**PROBLEM STATEMENT**
Rewrite everything from the start of the data down to the line containing "This screenshot has", substituting "galaxies" for every "stars" and keeping all else unchanged.

**RAW DATA**
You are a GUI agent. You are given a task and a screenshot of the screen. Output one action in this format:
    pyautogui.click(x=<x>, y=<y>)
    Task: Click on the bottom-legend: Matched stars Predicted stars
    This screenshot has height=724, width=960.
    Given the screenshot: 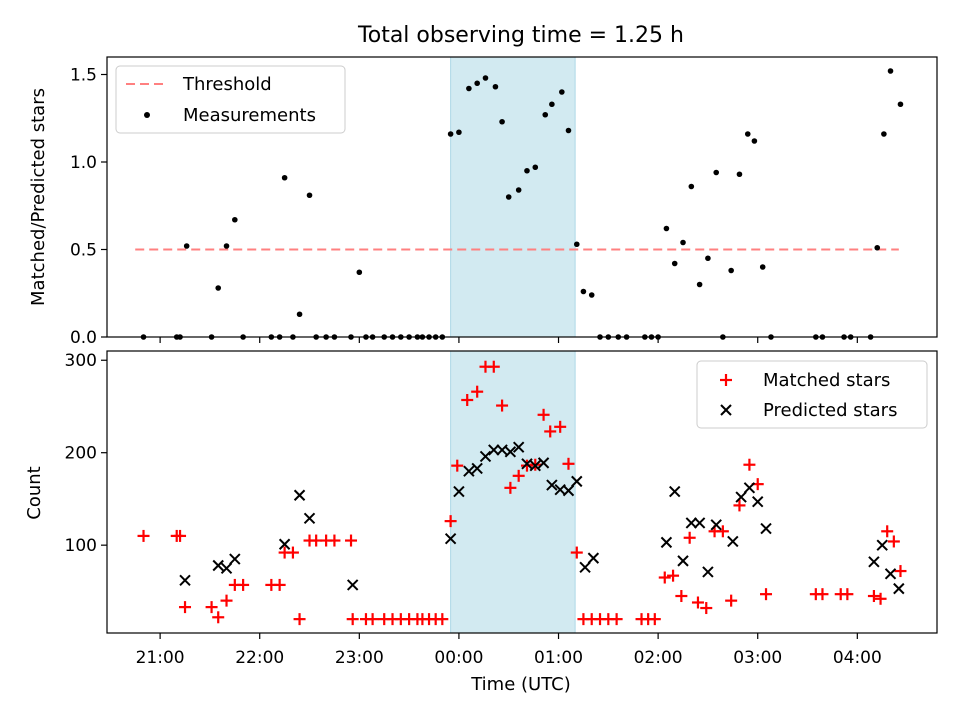 What is the action you would take?
    pyautogui.click(x=812, y=394)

**RESPONSE BOX**
You are a GUI agent. You are given a task and a screenshot of the screen. Output one action in this format:
    pyautogui.click(x=<x>, y=<y>)
    Task: Click on the bottom-legend: Matched galaxies Predicted galaxies
    This screenshot has height=724, width=960.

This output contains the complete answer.